Короче говоря, я наговорил слишком много о том, кто был одним из судей на моем процессе, да еще перед человеком, который обязательно должен был все ему передать. Он и передал все слово в слово. Однако, к его счастью, мой отказ позволил ему выдать свою дочь за одного дворянина, гораздо более богатого, чем я, если бы я даже и выиграл мой процесс. Это был Монтиньи, сын губернатора Дьеппа, и в качестве приданого отцу пришлось сделать лишь совсем незначительную несправедливость. Как бы то ни было, теперь этот муж частенько приезжает в Шартр, чтобы напиваться там, когда заканчивается вино в его доме. Я же, как и следовало ожидать, через две недели проиграл свой процесс с наложением на меня всех судебных издержек, и с тех пор у меня не было врага, который сделал бы мне и половину того зла, как этот Канай.
Судебные издержки, к уплате которых меня приговорили, составляли весьма значительную сумму. Моя мачеха наняла судебного исполнителя, и это грозило мне тюрьмой. Речь шла о двух тысячах ливров, а денег в тот момент у меня было совсем мало, и я не смог найти никого, кто бы мне одолжил такую сумму.

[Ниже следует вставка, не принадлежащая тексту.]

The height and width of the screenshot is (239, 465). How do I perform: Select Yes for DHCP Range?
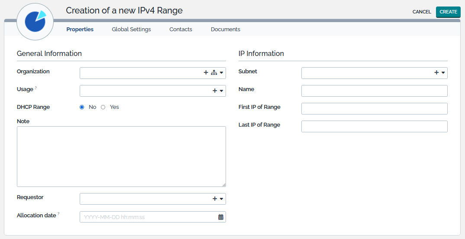click(103, 107)
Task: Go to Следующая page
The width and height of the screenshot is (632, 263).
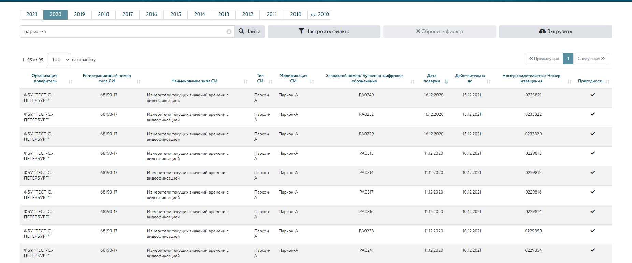Action: (591, 59)
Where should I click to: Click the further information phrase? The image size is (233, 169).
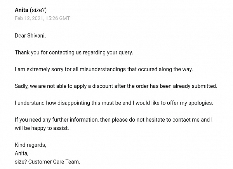75,120
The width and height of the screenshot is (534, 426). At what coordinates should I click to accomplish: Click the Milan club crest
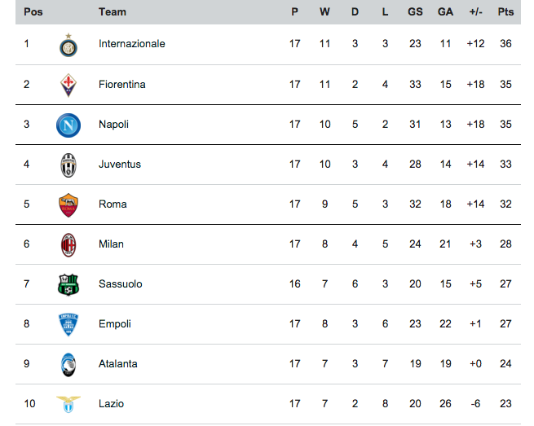[68, 244]
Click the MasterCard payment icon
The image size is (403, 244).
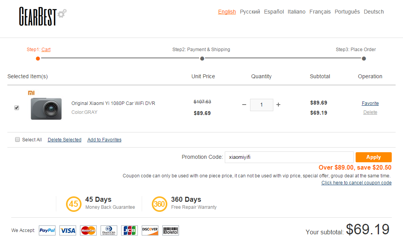(x=88, y=230)
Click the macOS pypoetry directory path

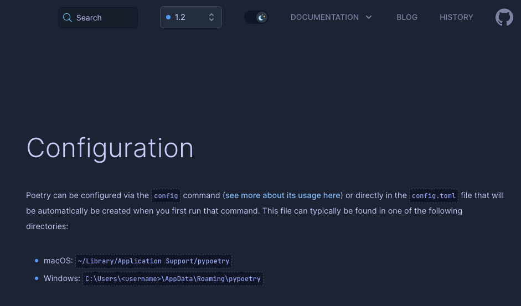pyautogui.click(x=153, y=261)
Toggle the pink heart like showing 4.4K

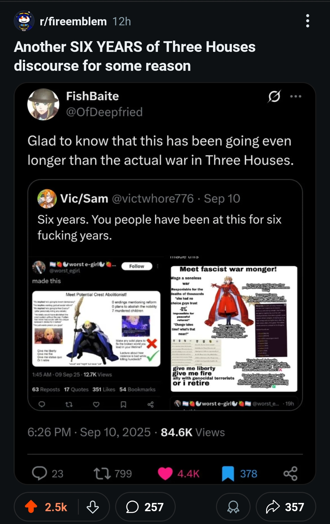point(165,474)
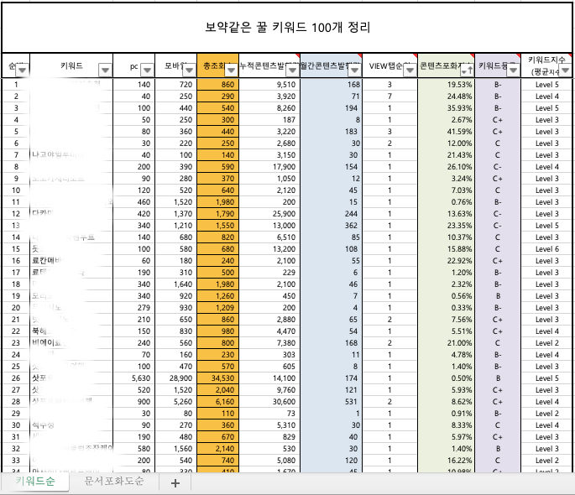Open the 총조회수 column filter dropdown
The height and width of the screenshot is (495, 575).
point(231,70)

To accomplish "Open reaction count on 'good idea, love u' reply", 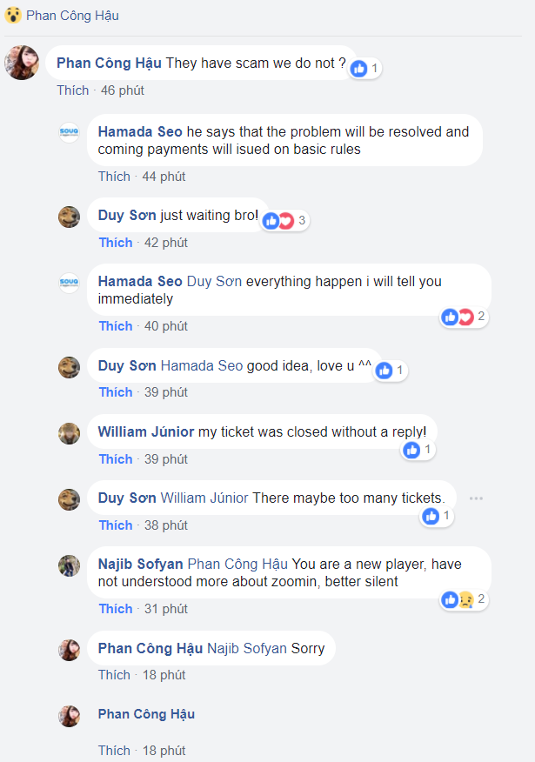I will click(390, 371).
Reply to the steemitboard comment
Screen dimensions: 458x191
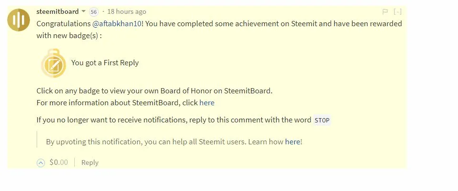coord(90,163)
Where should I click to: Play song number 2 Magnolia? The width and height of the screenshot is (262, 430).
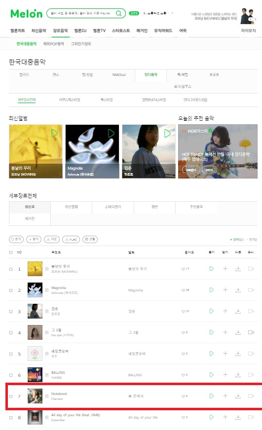[212, 290]
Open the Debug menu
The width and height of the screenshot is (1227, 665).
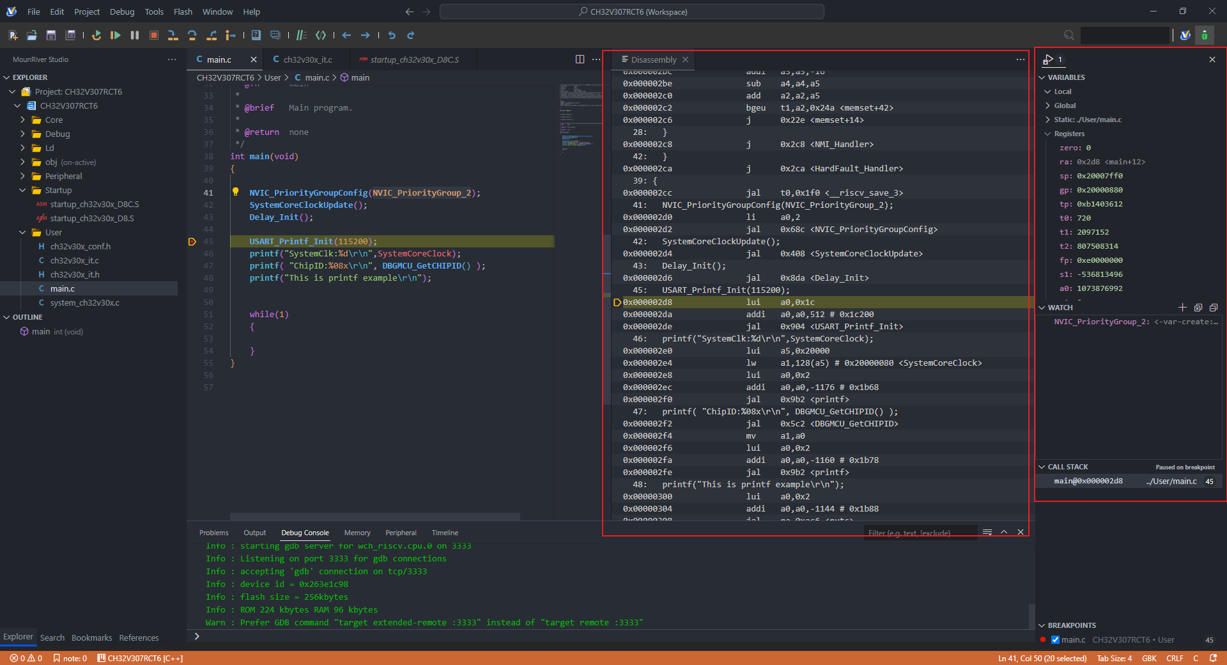point(121,12)
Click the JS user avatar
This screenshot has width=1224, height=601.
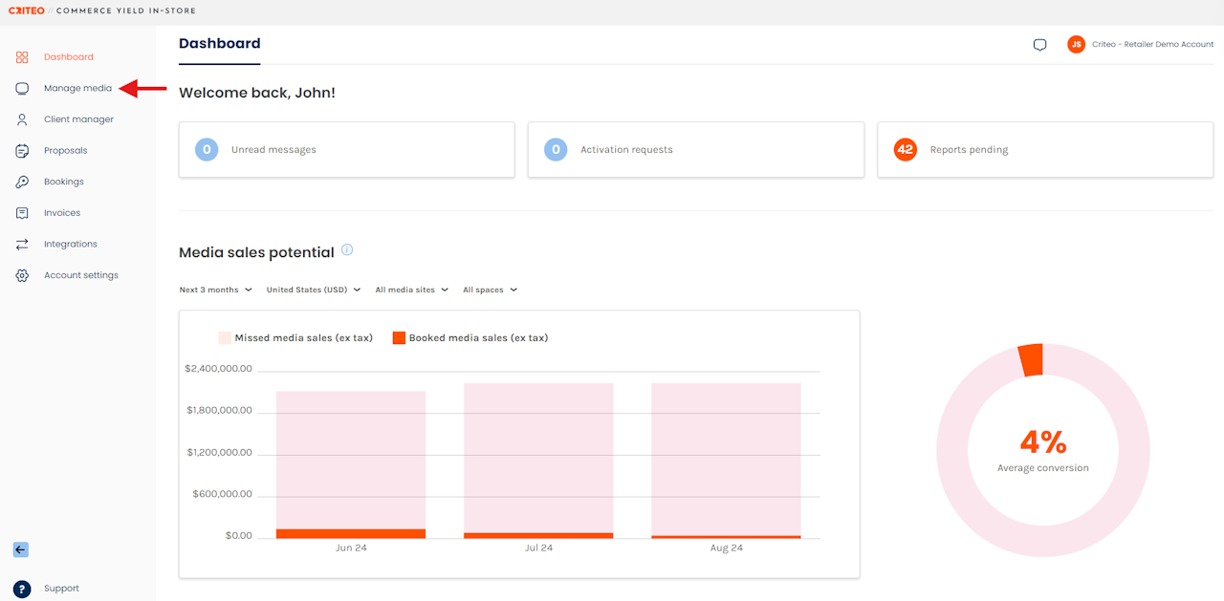click(1077, 45)
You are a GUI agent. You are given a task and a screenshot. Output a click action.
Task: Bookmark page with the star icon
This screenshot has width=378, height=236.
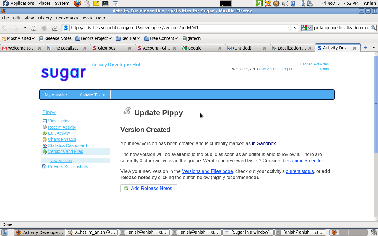pos(290,28)
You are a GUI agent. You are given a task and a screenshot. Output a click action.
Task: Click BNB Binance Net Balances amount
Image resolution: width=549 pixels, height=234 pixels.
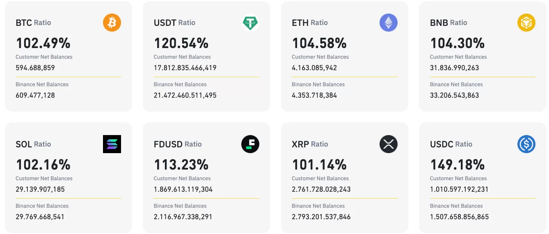454,95
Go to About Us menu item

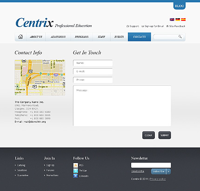36,37
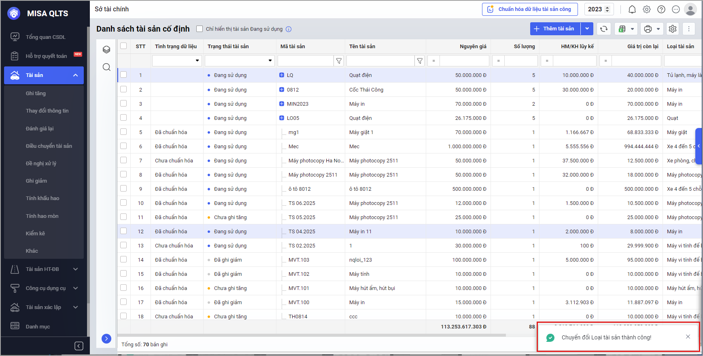The image size is (703, 356).
Task: Click the filter icon for Mã tài sản
Action: pos(339,61)
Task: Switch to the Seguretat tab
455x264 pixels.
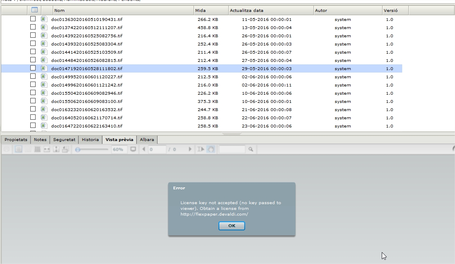Action: [64, 139]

Конечно, многие приходили ко мне, поддерживали меня, говорили о несправедливости моей мачехи, но это не могло решить моей проблемы, и мне ничего не оставалось, как положиться во всем на волю Господа.
Так я оказался в тюрьме, где я встретил множество достойных людей, судьба которых походила на мою. С удивлением я обнаружил, что они даже пытаются развлекаться, словно находятся на свободе. Я же был совершенно в другом настроении, я постоянно возмущался, негативно отзывался о своих судьях и о нашем времени, в котором совсем не осталось места для справедливости, а так как в тюрьме, как и везде, было полно шпионов, меня вскоре отправили в замок Пьер-Ансиф под Лионом. Это означало, что мое дело, начавшееся как обычное гражданское, приобрело уголовный характер. Я долго не мог понять, что такого я сделал, за что со мной так поступили, но потом вспомнил, что наговорил много плохого о министре, и иной причины своих несчастий я найти не смог.